The second category of potentially genetically induced heart conditions is those that lead to irregularities in the heart’s electrical system. Conditions such as Long QT syndrome fall under this category, and they could result in sudden and fatal heart rhythm abnormalities.
The third category of potentially genetically based heart issues results in the weakening of the aorta’s walls – the main conduit carrying the heart’s discharged blood. This could cause it to swell and possibly rupture.
Despite the increased understanding of genetic influences on heart issues, not all sudden instances of adult death enable relatives to uncover a genetic reason for their sudden and unexpected bereavement. “Upon clear autopsy evidence of cardiomyopathy and the follow-up analysis of the blood samples, we can identify a genetic foundation in 10-15 per cent of the instances via cardiac testing (ECG, cardiac ultrasound, treadmill exercise testing) and roughly 10-15 per cent through genetic testing,” shares Prof Galvin.
However, relatives of the deceased must give their consent for the genetic testing of the deceased’s blood before the genetic experts at Mater hospital can conduct an in-depth gene test to determine the possible inheritance of conditions.
Professor Galvin holds the belief that increased genetic testing on sudden death cases amongst young people could aid in saving more lives. “On discovering a lethal gene, it’s crucial that we are able to disclose this information with other relatives. Those who undergo genetic testing sign a consent form to agree to divulge the information with other members of the family.”
In collaboration with the Centre for Cardiac Risk in the Young (CRY) at Tallaght University Hospital and paediatric cardiologists at Children’s Health Ireland at Crumlin, the cardiology department at Mater hospital is setting up the Irish Inherited Cardiac Conditions Network. “Once we establish a confidential registry of families with inherited cardiac conditions, we can better understand which genes are more prevalent and collaborate on future gene therapies for a larger patient base,” says Prof Galvin.

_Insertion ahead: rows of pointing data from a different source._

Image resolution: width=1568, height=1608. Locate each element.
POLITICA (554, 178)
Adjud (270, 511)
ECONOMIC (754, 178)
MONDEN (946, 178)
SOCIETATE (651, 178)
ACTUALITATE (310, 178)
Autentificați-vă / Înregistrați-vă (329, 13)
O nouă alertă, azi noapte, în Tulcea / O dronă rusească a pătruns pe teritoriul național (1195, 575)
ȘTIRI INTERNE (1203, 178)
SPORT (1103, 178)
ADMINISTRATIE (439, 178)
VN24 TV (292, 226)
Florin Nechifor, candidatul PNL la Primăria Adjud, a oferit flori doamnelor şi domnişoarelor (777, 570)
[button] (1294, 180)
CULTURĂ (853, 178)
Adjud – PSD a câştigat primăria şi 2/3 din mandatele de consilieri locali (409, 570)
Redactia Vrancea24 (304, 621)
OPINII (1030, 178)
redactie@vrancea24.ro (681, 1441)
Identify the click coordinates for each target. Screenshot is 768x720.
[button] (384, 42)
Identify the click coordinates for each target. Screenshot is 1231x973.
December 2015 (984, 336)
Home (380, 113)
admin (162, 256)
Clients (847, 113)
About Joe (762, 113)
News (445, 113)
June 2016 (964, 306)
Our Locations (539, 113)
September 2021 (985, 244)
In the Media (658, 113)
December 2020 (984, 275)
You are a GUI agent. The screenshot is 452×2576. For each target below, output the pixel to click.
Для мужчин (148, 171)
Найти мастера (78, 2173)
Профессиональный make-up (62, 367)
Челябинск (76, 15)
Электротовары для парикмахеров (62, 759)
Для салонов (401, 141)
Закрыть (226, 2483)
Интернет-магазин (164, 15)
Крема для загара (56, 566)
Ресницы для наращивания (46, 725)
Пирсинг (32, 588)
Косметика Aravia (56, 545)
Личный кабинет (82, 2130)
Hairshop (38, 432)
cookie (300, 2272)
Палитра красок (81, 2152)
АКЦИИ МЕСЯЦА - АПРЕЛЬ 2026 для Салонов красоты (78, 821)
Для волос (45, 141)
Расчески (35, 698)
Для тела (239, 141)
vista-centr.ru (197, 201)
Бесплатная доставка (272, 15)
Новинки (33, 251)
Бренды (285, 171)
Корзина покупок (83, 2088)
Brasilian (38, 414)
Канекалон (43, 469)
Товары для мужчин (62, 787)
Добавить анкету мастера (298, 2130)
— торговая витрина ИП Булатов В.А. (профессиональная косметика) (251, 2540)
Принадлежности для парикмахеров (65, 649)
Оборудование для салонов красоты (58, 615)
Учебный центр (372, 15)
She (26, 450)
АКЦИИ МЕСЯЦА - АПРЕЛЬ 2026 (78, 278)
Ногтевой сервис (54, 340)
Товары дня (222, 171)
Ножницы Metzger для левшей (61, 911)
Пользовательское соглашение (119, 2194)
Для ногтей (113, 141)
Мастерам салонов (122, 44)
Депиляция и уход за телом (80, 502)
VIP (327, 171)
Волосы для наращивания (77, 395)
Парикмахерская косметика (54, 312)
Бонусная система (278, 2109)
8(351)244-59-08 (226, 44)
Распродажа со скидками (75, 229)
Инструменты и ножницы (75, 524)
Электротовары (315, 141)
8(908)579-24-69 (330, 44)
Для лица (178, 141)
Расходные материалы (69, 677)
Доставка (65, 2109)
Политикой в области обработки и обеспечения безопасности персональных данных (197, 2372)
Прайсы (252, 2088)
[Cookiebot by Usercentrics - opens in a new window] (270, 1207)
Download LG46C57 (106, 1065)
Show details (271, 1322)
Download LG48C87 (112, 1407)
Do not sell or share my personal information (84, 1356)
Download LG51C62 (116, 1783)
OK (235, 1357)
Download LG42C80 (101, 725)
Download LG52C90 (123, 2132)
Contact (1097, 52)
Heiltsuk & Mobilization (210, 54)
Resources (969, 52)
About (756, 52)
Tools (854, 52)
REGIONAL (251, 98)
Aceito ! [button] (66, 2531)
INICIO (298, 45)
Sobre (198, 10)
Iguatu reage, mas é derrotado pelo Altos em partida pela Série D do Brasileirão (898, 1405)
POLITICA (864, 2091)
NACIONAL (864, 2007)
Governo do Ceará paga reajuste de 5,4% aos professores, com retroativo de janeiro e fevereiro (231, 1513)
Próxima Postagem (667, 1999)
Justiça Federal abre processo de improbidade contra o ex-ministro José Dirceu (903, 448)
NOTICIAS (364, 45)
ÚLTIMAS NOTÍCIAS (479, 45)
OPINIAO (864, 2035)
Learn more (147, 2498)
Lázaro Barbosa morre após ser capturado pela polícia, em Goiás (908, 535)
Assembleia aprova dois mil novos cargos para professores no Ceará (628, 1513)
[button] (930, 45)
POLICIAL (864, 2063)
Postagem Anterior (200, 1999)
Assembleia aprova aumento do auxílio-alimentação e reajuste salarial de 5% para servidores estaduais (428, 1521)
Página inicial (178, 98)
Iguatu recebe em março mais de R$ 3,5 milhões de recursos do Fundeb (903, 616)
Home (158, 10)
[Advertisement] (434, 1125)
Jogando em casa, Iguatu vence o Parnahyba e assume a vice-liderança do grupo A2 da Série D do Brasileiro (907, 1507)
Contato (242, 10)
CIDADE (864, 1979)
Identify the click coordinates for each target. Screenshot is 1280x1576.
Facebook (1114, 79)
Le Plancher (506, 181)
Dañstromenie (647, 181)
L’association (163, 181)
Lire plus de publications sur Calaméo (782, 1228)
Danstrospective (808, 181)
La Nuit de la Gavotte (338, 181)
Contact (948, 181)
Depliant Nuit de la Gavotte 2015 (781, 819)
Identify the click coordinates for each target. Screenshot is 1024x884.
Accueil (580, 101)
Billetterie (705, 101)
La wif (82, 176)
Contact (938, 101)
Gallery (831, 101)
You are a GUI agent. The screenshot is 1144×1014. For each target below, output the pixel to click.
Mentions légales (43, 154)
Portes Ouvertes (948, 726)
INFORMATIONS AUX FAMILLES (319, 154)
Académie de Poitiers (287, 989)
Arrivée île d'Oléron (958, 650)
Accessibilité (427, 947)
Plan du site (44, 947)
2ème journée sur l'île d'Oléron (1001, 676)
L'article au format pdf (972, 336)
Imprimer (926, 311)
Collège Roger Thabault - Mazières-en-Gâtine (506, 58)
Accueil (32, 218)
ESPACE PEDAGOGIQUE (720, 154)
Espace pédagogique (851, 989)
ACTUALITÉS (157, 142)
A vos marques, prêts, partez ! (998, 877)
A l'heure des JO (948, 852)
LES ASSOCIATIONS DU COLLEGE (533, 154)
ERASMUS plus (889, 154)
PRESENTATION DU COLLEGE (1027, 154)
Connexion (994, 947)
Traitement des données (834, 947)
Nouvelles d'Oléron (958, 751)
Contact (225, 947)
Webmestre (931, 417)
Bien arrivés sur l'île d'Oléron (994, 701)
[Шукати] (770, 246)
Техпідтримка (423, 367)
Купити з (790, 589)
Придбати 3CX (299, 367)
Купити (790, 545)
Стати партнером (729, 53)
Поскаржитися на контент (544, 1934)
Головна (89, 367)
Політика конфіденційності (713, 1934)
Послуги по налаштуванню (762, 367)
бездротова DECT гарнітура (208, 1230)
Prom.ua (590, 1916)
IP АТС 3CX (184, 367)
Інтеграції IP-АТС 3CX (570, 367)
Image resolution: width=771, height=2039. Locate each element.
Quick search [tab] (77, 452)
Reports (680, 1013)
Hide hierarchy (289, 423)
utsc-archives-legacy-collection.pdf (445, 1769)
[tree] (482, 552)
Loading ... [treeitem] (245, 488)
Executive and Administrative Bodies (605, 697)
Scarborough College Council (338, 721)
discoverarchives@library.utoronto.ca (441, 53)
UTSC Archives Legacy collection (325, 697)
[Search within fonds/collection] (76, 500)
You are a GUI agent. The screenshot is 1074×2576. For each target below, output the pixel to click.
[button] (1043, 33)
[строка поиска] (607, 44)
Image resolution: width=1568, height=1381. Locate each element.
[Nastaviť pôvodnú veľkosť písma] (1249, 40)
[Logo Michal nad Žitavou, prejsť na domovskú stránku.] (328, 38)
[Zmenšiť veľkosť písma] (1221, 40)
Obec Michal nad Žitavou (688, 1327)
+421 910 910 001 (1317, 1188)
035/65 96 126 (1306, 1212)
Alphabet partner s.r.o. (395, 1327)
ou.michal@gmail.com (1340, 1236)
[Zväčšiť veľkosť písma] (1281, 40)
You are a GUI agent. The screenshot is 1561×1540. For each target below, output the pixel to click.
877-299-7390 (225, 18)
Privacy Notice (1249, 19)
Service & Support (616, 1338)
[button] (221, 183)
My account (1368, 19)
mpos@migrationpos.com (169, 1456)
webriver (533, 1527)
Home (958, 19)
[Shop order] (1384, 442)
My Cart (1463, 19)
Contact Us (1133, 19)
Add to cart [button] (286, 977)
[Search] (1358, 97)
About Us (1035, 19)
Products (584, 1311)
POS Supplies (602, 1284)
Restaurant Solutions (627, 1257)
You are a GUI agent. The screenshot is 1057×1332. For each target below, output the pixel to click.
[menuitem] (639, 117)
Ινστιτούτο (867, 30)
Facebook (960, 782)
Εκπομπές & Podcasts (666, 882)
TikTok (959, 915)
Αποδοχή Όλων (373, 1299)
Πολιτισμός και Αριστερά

Recently, Mater hospital became the first in Ireland to conduct its own cardiac genetic testing of patient blood samples, instead of sending the samples overseas for testing. The hospital provides gene sequencing for patients referred to CRY and the Mater hospital family heart screening, and currently, patients have to wait around six months for this screening.
The Dylan Quirke Foundation, established in the wake of the untimely demise of Dylan Quirke, a 24-year-old hurler from Tipperary, persists in its mission to offer cost-free heart screenings for youngsters aged 12 to 18 via sports organisations across Ireland. Investigations have indicated that these heart screenings can significantly lower the rate of sudden adult death syndrome amongst young adults. Consequently, both the European Society of Cardiology and the International Olympic Committee advocate for such screenings biennially for those participating in competitive sports.